● EXERCISE AIM
Scan each line of the records for the word "will" and extract the ones that have it.

Saved data entries:
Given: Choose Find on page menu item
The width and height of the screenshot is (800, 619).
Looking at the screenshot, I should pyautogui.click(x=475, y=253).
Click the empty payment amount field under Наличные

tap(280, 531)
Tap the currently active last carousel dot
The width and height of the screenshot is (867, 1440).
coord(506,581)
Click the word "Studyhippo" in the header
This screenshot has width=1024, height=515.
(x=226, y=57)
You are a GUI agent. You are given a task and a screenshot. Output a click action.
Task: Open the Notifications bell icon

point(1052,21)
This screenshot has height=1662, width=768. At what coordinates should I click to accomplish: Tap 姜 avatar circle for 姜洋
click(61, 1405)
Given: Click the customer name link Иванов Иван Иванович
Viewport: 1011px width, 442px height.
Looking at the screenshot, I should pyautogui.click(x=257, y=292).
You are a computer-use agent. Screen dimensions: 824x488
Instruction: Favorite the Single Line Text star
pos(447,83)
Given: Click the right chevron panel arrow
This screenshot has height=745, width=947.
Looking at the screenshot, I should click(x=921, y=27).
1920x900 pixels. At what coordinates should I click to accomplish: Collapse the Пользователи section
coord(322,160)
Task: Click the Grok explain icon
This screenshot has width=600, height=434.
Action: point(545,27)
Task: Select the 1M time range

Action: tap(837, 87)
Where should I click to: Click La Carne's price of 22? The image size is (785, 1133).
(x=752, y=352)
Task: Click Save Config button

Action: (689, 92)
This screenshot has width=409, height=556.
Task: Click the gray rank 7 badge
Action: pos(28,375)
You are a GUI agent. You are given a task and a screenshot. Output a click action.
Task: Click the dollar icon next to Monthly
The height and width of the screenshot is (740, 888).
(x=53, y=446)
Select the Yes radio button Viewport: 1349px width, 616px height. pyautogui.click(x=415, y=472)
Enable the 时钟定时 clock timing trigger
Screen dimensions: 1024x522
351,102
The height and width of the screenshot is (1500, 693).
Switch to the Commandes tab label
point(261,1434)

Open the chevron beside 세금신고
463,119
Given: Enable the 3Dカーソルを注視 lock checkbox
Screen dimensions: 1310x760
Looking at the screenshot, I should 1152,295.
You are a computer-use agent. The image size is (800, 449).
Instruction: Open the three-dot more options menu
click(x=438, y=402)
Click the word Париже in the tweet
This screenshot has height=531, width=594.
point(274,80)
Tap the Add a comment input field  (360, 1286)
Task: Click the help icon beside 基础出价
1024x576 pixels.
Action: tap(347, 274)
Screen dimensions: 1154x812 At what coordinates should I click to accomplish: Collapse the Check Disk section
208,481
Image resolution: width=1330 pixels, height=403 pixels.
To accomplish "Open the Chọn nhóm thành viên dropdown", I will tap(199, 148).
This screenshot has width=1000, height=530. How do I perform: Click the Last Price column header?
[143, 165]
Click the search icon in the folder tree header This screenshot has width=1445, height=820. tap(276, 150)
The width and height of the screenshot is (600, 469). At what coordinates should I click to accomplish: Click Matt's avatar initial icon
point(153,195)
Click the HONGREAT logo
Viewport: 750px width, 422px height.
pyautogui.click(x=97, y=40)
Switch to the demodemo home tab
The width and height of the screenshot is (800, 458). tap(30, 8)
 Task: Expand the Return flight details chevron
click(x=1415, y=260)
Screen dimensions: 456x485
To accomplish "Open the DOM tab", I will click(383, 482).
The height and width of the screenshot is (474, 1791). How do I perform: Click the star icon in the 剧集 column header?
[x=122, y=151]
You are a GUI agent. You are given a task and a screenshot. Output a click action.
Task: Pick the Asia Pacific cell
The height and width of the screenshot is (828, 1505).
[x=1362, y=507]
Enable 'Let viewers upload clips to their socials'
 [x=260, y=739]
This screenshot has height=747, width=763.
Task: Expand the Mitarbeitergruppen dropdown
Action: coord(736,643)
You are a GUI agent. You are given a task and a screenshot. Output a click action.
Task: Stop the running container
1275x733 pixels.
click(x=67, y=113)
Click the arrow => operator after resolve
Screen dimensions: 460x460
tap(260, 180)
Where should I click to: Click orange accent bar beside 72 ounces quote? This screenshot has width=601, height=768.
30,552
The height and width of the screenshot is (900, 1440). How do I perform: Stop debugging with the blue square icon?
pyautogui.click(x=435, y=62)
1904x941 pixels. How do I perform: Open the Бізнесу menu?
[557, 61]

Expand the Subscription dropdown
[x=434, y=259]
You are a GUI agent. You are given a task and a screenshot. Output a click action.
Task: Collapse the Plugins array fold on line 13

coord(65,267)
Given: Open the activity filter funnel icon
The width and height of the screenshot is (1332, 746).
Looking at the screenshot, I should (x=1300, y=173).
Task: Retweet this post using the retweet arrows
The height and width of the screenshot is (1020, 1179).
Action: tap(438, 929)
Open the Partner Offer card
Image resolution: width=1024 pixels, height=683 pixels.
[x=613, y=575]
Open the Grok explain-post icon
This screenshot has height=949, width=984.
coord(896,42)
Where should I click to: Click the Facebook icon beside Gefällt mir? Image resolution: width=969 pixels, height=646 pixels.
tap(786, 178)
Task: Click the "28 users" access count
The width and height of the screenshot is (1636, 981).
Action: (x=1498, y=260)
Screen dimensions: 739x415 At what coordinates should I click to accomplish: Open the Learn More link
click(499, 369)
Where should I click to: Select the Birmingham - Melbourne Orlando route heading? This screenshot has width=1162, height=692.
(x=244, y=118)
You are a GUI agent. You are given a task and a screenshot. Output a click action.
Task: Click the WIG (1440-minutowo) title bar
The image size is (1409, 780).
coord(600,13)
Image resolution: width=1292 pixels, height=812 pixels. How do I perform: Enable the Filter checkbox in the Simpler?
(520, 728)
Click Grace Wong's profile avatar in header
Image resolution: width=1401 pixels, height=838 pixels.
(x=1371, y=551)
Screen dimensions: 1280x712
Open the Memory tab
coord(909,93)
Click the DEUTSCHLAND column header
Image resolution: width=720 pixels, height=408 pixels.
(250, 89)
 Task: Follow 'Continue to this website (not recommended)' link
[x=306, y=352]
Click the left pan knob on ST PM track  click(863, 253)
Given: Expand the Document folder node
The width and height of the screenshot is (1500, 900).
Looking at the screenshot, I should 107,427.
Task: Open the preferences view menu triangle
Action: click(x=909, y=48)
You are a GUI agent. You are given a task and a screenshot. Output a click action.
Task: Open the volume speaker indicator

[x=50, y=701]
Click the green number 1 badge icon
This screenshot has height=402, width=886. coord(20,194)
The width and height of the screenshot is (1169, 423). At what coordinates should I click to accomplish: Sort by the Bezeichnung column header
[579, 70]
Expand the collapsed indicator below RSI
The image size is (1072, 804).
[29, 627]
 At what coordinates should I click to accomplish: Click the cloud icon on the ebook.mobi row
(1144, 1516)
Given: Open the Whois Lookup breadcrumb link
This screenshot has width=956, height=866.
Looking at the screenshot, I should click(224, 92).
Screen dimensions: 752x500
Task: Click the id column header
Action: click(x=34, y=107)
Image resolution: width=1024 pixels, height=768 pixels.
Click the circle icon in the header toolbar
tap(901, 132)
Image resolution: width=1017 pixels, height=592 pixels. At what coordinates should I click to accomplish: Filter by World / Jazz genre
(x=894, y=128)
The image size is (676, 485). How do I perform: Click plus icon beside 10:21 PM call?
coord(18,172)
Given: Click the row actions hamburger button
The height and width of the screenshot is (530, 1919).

● RESPONSE BELOW
To accomplish "Open the Chọn nhóm thành viên dropdown", I will tap(199, 148).
To accomplish "Open the DOM tab", I will click(383, 482).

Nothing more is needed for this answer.